Great party, isn't it ?

       
Cameron, c'est le genre de gars qui a le coeur sur la main et qui serait prêt à se couper les cheveux en quatre pour venir en aide à ses amis les plus proches. Mais moi, j'ai largement abusé de sa patience, au point que, dès les premières paroles qu'il m'adresse, j'ai la nette impression que la corde qu'il me tendait jusque maintenant est sur le point de céder.

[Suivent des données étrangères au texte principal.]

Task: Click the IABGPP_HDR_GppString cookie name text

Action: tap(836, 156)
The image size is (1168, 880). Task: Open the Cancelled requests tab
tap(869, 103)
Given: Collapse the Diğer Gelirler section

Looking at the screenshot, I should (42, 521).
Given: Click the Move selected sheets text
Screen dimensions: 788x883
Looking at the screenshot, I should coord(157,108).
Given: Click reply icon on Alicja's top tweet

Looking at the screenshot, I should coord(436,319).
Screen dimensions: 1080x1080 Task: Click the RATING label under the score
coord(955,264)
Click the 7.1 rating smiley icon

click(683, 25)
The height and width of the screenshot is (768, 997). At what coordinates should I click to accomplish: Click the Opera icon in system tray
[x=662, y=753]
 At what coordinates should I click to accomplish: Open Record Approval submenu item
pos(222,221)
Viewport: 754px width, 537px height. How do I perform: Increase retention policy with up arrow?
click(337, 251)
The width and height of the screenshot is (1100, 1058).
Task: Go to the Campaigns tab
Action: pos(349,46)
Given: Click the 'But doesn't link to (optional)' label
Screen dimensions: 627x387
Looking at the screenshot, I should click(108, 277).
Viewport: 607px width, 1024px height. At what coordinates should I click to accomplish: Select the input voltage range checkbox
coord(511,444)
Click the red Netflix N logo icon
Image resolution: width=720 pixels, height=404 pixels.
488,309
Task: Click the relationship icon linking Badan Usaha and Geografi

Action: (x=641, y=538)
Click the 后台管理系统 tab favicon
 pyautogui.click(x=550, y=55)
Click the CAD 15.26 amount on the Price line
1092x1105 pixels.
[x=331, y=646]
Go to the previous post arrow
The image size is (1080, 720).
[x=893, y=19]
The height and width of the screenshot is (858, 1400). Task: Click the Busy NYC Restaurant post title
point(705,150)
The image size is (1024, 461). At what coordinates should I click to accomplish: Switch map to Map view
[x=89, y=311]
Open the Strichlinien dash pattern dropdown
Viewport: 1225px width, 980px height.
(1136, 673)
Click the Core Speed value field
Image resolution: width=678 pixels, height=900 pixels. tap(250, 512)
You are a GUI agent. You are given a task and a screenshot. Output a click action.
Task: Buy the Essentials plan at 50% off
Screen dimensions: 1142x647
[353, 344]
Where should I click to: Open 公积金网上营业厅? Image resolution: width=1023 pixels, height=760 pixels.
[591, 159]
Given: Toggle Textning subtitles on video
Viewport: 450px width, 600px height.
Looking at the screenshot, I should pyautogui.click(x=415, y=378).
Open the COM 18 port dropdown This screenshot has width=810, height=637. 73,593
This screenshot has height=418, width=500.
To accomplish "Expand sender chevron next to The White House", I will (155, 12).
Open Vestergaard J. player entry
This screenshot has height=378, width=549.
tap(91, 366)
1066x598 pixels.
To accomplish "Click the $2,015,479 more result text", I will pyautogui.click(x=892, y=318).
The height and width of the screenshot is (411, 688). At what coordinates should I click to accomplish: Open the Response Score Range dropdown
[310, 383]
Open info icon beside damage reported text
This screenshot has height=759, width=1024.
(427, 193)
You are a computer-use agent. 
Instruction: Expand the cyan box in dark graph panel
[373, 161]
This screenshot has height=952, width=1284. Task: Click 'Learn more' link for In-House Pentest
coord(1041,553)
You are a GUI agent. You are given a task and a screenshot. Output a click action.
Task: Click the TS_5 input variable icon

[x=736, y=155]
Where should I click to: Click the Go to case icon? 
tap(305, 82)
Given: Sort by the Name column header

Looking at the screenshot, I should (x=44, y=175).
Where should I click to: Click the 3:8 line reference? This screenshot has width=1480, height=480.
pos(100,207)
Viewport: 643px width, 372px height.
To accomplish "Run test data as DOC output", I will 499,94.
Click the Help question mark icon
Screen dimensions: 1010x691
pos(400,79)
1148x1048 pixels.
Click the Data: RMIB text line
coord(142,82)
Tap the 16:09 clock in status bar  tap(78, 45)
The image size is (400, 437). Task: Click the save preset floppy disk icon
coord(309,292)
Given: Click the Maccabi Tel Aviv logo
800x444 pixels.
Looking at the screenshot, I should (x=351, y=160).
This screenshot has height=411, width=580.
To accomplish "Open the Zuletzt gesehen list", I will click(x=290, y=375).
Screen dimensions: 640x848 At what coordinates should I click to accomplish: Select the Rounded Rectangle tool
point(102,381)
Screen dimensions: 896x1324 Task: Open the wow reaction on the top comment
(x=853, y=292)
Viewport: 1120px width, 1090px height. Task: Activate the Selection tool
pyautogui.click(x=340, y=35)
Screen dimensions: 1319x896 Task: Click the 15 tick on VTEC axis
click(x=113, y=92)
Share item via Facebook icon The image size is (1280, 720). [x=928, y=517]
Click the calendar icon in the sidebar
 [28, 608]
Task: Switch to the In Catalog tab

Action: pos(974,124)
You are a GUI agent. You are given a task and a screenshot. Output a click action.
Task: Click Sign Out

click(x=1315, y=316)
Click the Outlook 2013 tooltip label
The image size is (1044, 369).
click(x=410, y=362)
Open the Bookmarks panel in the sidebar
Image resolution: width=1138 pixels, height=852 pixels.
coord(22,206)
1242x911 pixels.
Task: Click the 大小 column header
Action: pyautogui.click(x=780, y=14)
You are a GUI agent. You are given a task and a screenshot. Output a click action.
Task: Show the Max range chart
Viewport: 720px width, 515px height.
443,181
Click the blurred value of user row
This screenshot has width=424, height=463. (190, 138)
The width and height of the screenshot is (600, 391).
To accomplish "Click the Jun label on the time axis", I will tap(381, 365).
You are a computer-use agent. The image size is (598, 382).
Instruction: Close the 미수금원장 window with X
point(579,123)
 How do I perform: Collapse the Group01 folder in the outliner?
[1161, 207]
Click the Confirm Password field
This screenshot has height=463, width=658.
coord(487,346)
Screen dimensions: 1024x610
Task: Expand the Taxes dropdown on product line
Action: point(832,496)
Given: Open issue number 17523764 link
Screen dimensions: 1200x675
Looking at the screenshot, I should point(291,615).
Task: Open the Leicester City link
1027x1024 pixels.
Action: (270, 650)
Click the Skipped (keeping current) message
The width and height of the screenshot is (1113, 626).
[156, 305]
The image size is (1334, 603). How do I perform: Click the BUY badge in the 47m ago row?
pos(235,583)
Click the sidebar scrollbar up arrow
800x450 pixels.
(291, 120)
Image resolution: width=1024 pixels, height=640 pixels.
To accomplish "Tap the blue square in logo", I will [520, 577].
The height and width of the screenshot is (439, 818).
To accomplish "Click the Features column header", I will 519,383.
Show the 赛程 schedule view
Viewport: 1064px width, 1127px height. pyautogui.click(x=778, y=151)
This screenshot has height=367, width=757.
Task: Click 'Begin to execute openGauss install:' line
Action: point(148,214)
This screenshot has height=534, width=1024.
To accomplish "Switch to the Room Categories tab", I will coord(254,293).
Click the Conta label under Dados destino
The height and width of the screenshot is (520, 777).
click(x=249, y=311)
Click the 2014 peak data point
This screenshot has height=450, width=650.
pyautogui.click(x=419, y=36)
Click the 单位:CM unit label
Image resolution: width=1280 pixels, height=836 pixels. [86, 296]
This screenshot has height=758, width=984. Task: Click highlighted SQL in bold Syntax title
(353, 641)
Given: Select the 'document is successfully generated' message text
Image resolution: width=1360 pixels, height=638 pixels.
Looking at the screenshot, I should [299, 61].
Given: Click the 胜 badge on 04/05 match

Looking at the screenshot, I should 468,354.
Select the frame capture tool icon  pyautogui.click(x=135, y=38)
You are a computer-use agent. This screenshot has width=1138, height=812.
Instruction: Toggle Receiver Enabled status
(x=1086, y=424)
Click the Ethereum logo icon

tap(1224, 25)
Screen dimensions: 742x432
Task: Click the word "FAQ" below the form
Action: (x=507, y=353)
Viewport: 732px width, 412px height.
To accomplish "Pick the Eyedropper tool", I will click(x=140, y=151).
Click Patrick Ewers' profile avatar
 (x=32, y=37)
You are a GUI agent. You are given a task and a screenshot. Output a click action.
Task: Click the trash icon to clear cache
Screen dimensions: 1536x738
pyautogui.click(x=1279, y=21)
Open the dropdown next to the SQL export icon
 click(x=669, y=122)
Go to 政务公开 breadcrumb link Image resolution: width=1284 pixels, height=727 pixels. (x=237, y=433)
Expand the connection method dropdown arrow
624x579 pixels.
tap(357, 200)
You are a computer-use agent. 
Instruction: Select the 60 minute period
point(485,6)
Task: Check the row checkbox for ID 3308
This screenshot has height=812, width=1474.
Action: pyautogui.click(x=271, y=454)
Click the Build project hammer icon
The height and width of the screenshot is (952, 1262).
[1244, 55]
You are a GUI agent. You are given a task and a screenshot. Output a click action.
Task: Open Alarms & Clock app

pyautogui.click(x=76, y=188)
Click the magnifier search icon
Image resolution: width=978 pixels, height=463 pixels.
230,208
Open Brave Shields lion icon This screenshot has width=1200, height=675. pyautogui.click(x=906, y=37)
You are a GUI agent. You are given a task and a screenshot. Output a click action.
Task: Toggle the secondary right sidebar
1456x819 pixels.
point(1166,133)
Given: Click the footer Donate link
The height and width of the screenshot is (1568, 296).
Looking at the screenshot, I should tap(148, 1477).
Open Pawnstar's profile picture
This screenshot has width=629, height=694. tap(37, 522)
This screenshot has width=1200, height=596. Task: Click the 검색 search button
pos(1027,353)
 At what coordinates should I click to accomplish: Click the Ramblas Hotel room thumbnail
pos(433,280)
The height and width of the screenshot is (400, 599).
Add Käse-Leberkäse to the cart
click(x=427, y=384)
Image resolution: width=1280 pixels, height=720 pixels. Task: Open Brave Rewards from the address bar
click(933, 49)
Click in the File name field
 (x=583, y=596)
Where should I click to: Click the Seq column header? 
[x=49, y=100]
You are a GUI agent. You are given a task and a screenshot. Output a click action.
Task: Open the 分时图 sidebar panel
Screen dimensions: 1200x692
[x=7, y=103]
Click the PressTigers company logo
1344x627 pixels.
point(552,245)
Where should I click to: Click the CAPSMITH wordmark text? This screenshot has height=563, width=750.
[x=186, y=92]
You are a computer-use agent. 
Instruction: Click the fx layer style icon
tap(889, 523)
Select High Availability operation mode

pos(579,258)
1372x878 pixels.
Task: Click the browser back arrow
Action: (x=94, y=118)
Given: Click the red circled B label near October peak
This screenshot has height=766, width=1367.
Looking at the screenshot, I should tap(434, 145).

À qui pourrais-je me raccrocher si Cameron décide de me laisser tomber ? Pourtant, il en aurait bien le droit. 《Comment ça ?》 demandé-je en arborant cet air idiot de celui qui ne comprend rien à ce qu'on lui dit. 《Aaaaaaaah !》 m'exclamé-je au bout de plusieurs longues secondes, venant tout juste de comprendre l'insinuation de Cameron. 《Tu veux dire que j'aurais pu tomber sur un vilain tueur en série ? T'en fais pas, je l'aurais assommé avec ma jambe de bois !》 déclaré-je fièrement en pointant du doigt ma prothèse, qu'on pourrait presque confondre avec une vraie jambe sous le tissu du jean. 《Tu me rassures ! Pendant un instant, j'ai cru que ça te faisait chier d'être ici !》 ironisé-je en utilisant le même ton sarcastique que Cam. J'attrape alors brutalement sa veste pour tenter de me relever de ce fichu banc, décidément beaucoup trop bas pour l'estropié que je suis.

Piqué au vif, Cam se dégage aussitôt de mon emprise en me repoussant brutalement. C'est là que je me rends compte qu'il est à deux doigts de se mettre en colère contre moi, l'agacement se transformant en nervosité puis en énervement. 《Han c'est bon, hein ! J'suis handicapé, j'te signale !》 grogné-je en tournant la tête vers la voiture qu'il me montre, complètement blasé en réalisant que je suis bien trop dans le coaltar pour être en mesure de voir ce qui se trouve juste sous mon nez. Ayant perdu d'un seul coup la bonne humeur qui m'animait jusque là, j'affiche un air grognon et fais le tour du véhicule en titubant, me cramponnant à la carrosserie pour ne pas risquer de me vautrer dans la rigole. Je m'installe sur le siège passager, referme la portière en pestant et m'attache à l'aide de la ceinture de sécurité. 《J'allais justement te demander si t'avais pas un sachet, au cas où j'aurais la gerbe, mais t'inquiètes, j'vomirai par la fenêtre au pire.》 rétorqué-je en enfonçant la tête dans mes épaules et en croisant les bras sur mon torse. Qu'est-ce qu'il est désagréable, Cameron, quand il a pas toutes ses heures de sommeil. Pire qu'un enfant en bas âge qu'a pas fait sa sieste ! Je fixe l'horizon sans plus rien dire jusqu'à ce que Cam me pose une dernière question avant de démarrer la voiture. Je pousse un soupir : 《Y a pas cinquante milles raisons pour finir par s'endormir sur un banc, j'suis juste complètement bourré.》 Je joue les idiots, celui qui ne comprend pas le véritable sens des questions. Et alors que la voiture vient à peine de se mettre en route, j'ai déjà la tête qui tourne et la nausée. Et merde, j'ai pas envie de rentrer à pied, moi ! Je tape vigoureusement sur l'épaule de Cam en plaçant ma main devant ma bouche : 《Arrête-toi, j'vais gerber !》 Lorsque le véhicule s'arrête enfin, je me précipite hors de celui-ci, le contourne par semblant de pudeur et régurgite le contenu de mon estomac sur le bitume. Instantanément, je me sens mieux et plus léger. Après m'être essuyé les lèvres d'un revers de main sans élégance, je retourne à l'intérieur de la voiture, la bouche pâteuse et les yeux couverts d'un voile humide. 《J'espère qu'il y a de l'aspirine chez toi...》 ajouté-je en passant une main sur mon front douloureux, subissant désormais les répercutions de mon attitude débile.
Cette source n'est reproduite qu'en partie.